(Stored records)
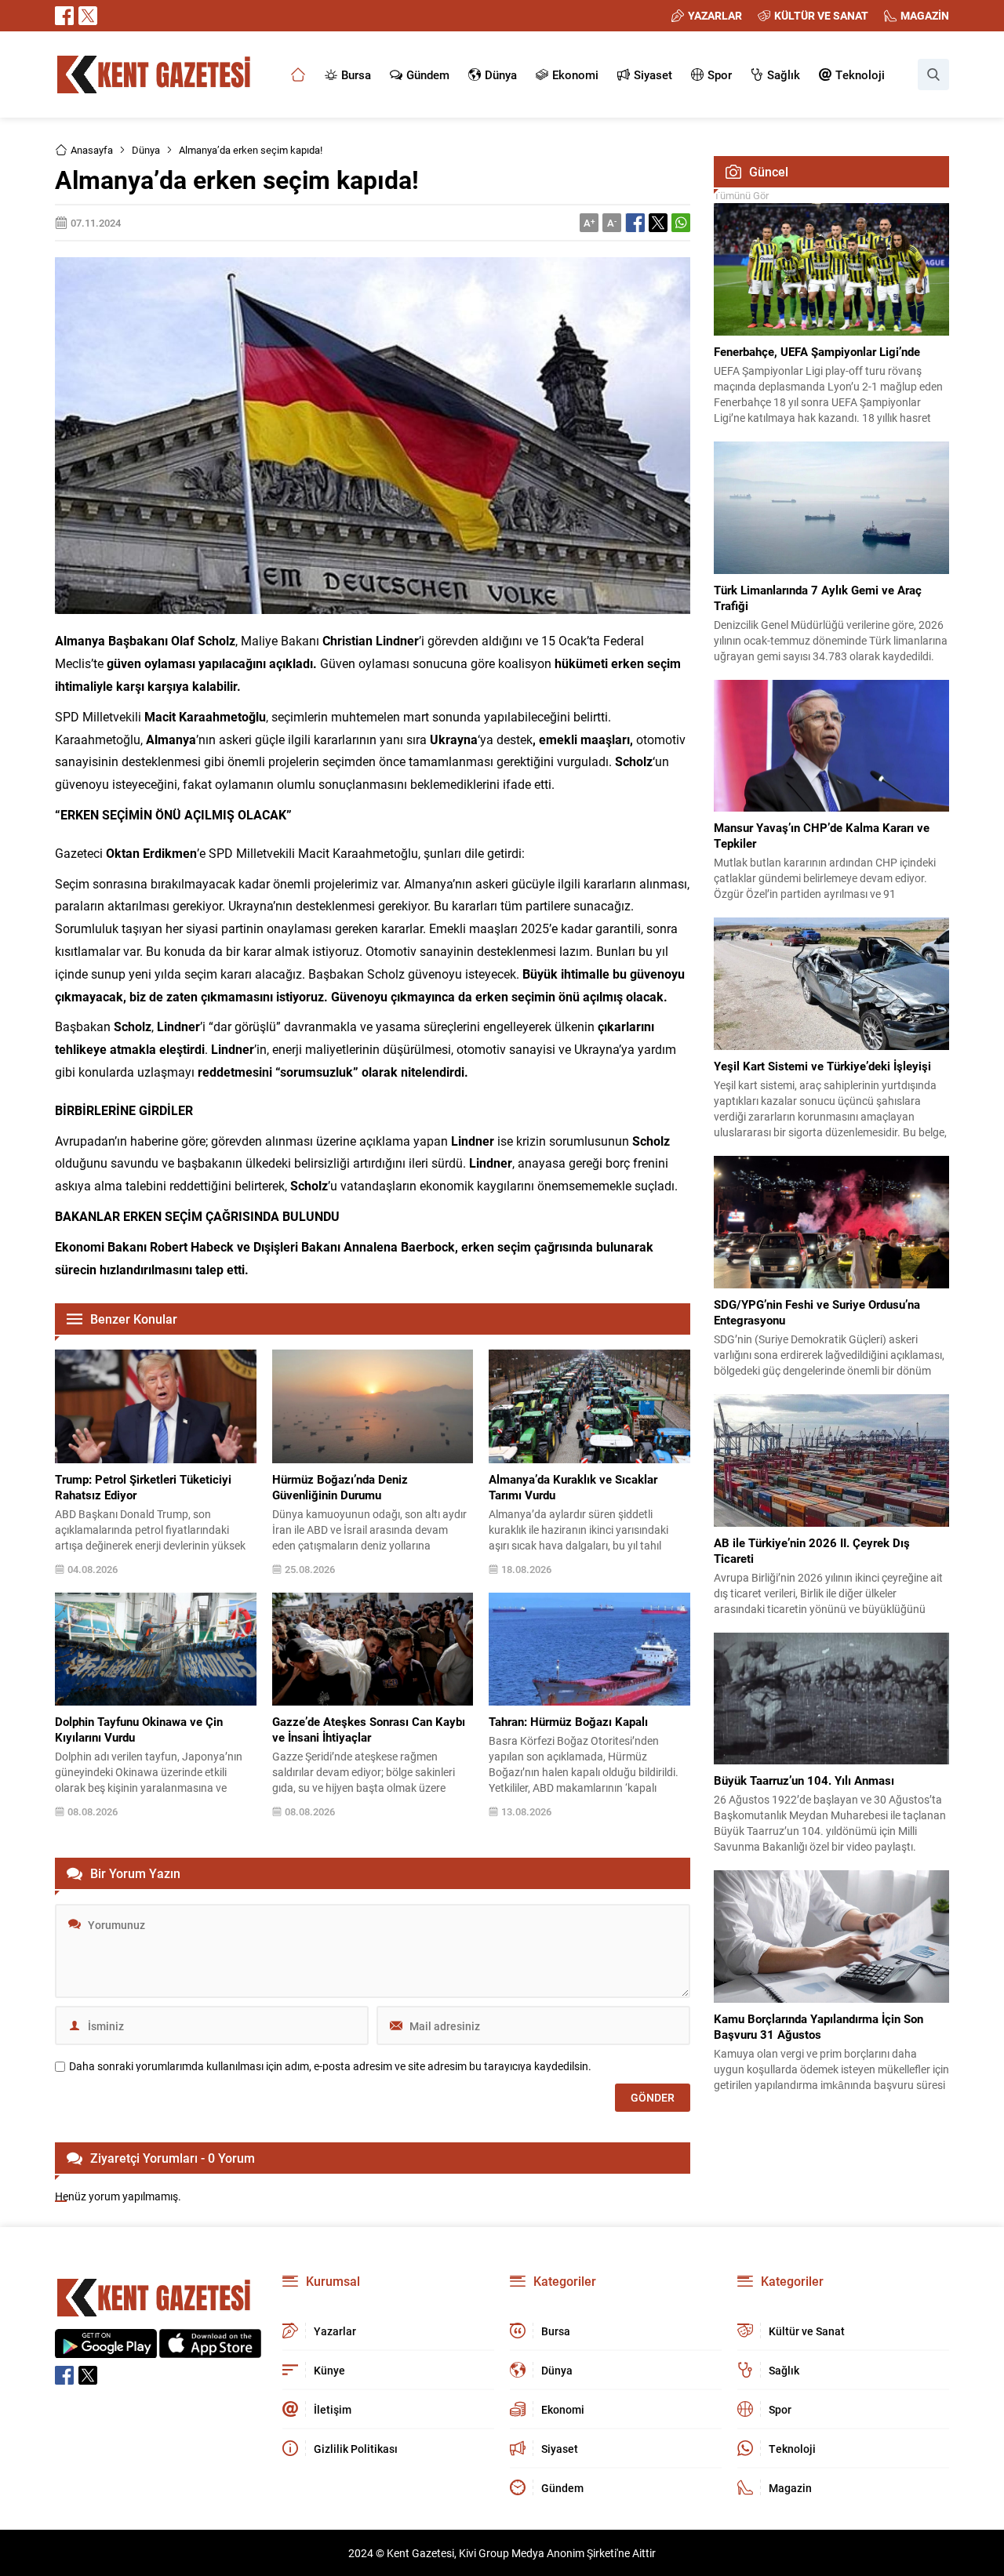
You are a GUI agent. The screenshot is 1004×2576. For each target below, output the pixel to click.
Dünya (146, 150)
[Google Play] (106, 2349)
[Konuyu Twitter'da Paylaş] (658, 222)
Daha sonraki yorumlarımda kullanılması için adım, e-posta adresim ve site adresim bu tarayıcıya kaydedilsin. (330, 2066)
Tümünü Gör (741, 195)
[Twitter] (87, 15)
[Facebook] (64, 15)
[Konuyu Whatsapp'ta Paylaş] (680, 222)
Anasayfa (92, 150)
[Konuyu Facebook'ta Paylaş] (635, 222)
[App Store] (210, 2349)
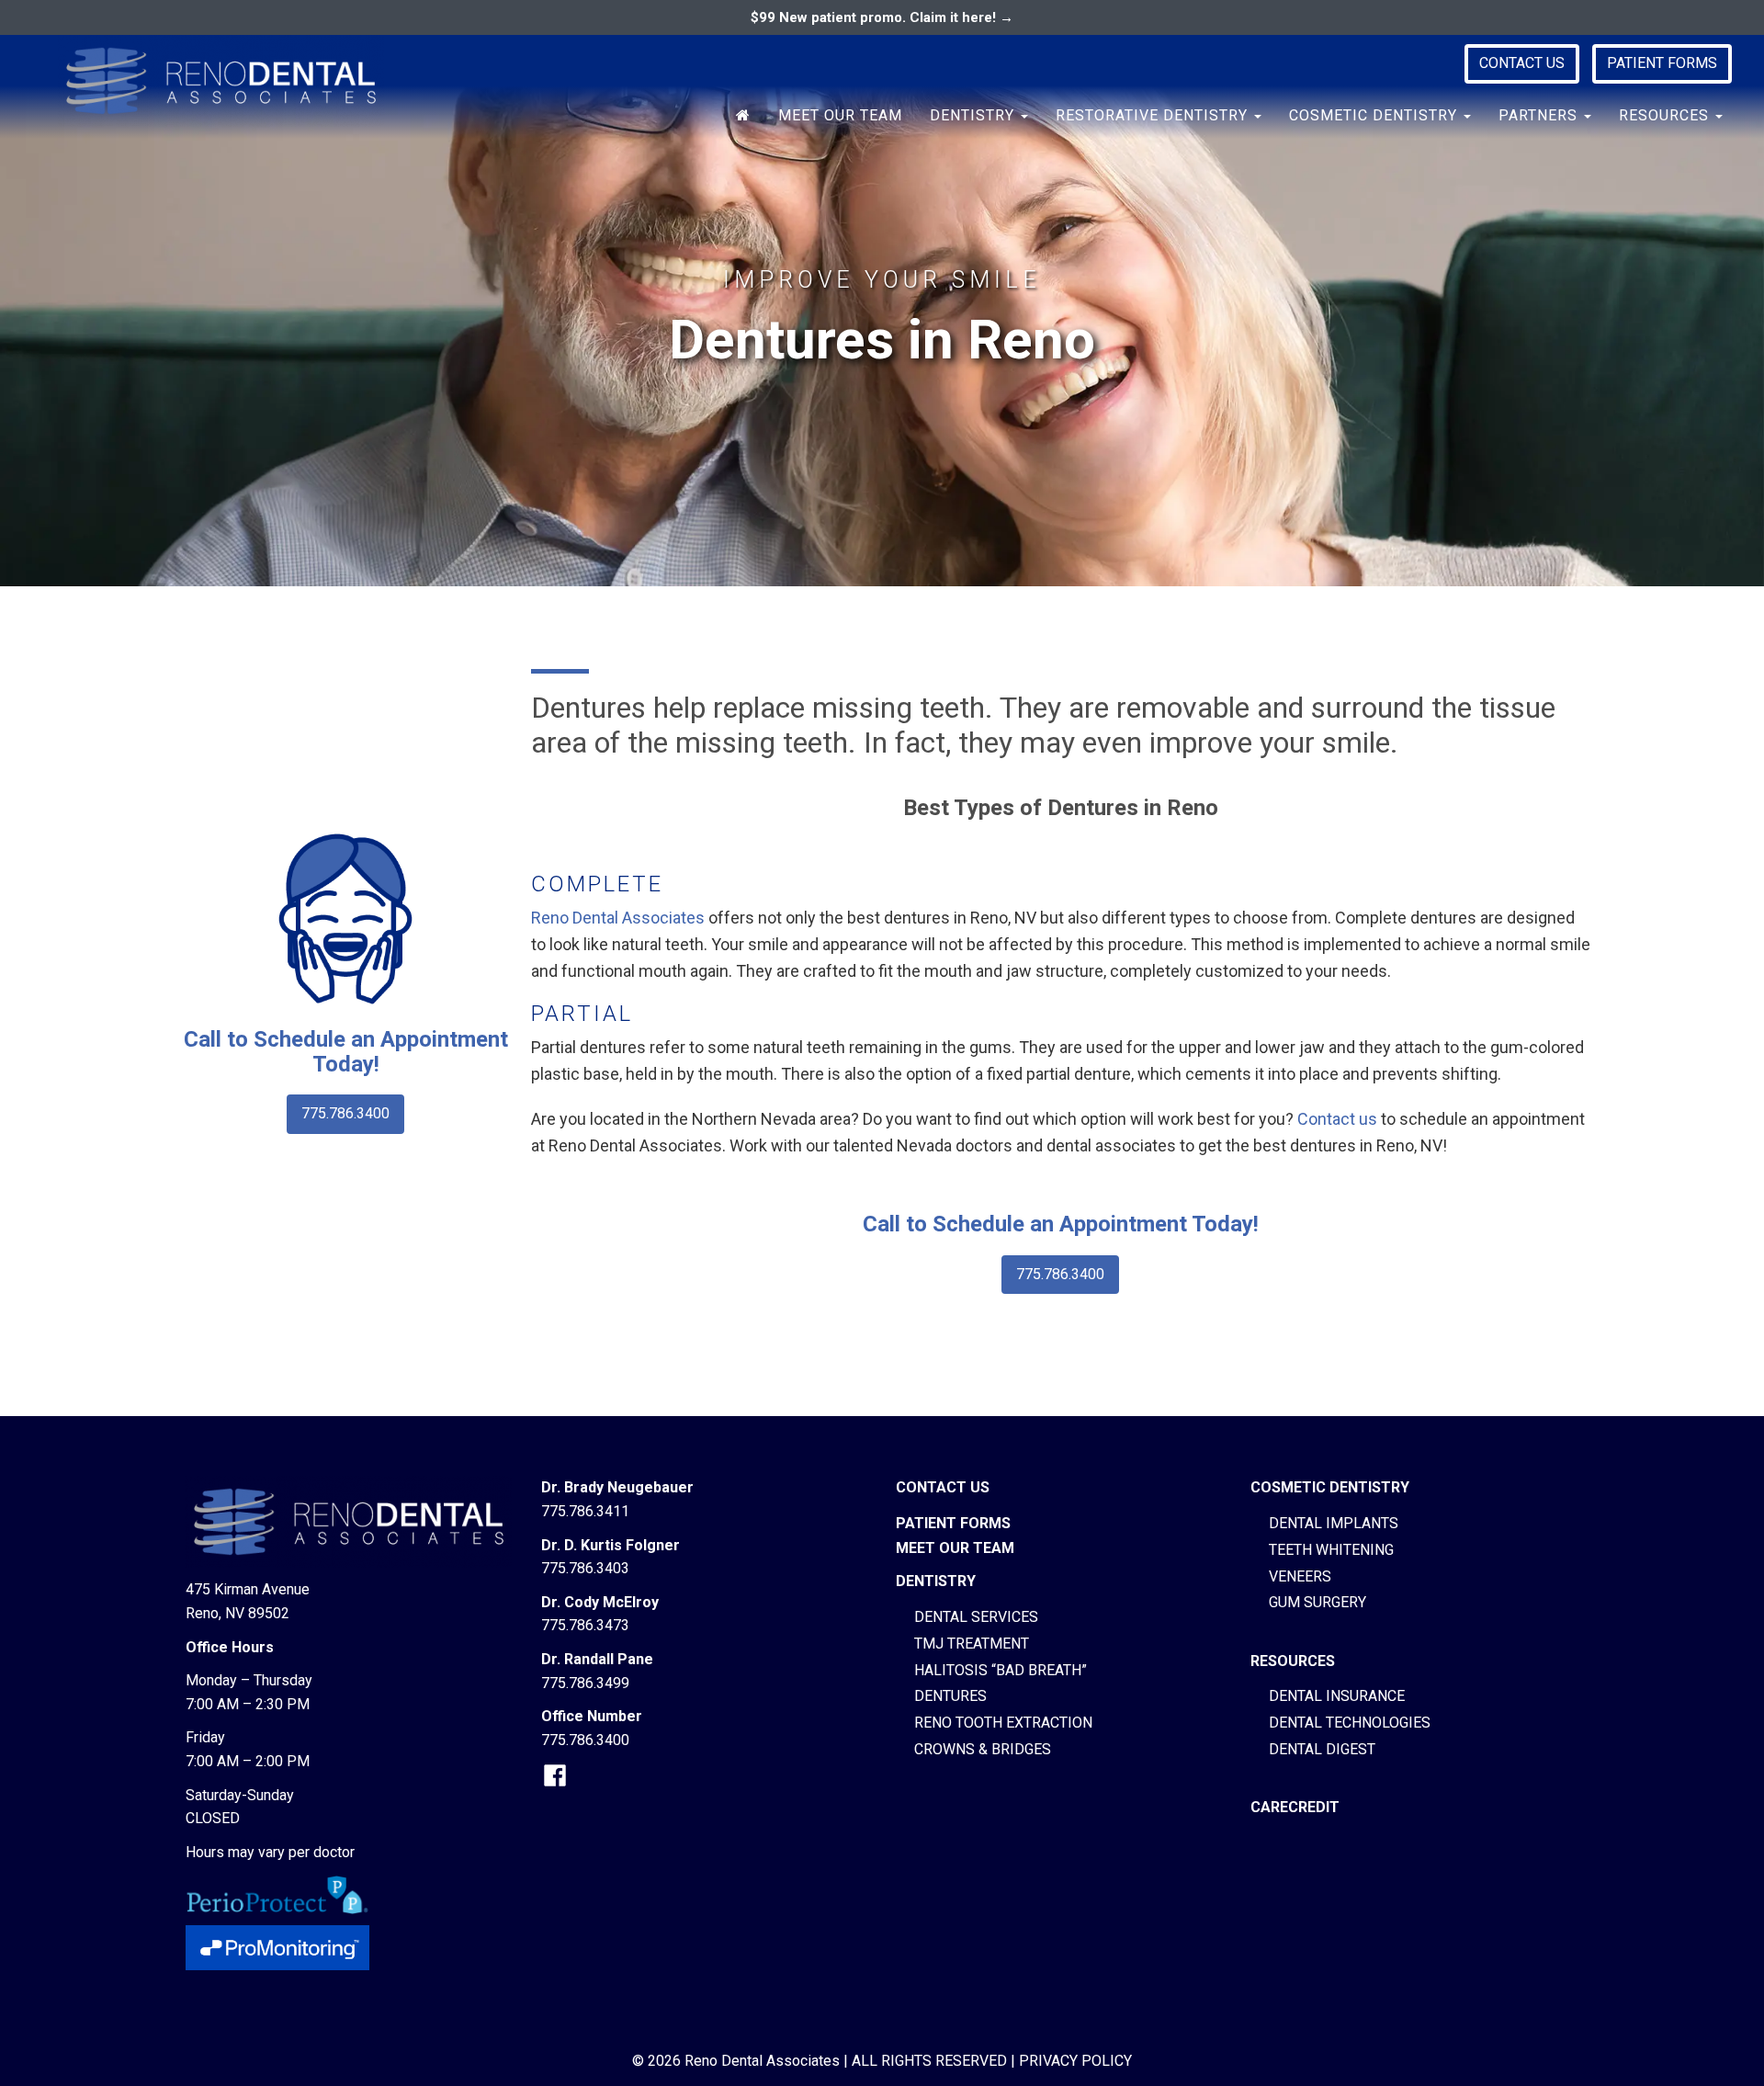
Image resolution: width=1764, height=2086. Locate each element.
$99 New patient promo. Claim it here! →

_WHAT THIS TASK INVOLVES_
Repeat the lines of the records verbatim, starting at the line containing "[Konuyu Whatsapp'ta Paylaş] (680, 222)" and stopping after the final line. Images stay out.

_ANSWER TO THIS EXERCISE_
[Konuyu Whatsapp'ta Paylaş] (680, 222)
Anasayfa (92, 150)
[Konuyu Facebook'ta Paylaş] (635, 222)
[App Store] (210, 2349)
Image resolution: width=1764, height=2086. Locate each element.
$99 New patient promo. Claim it here! →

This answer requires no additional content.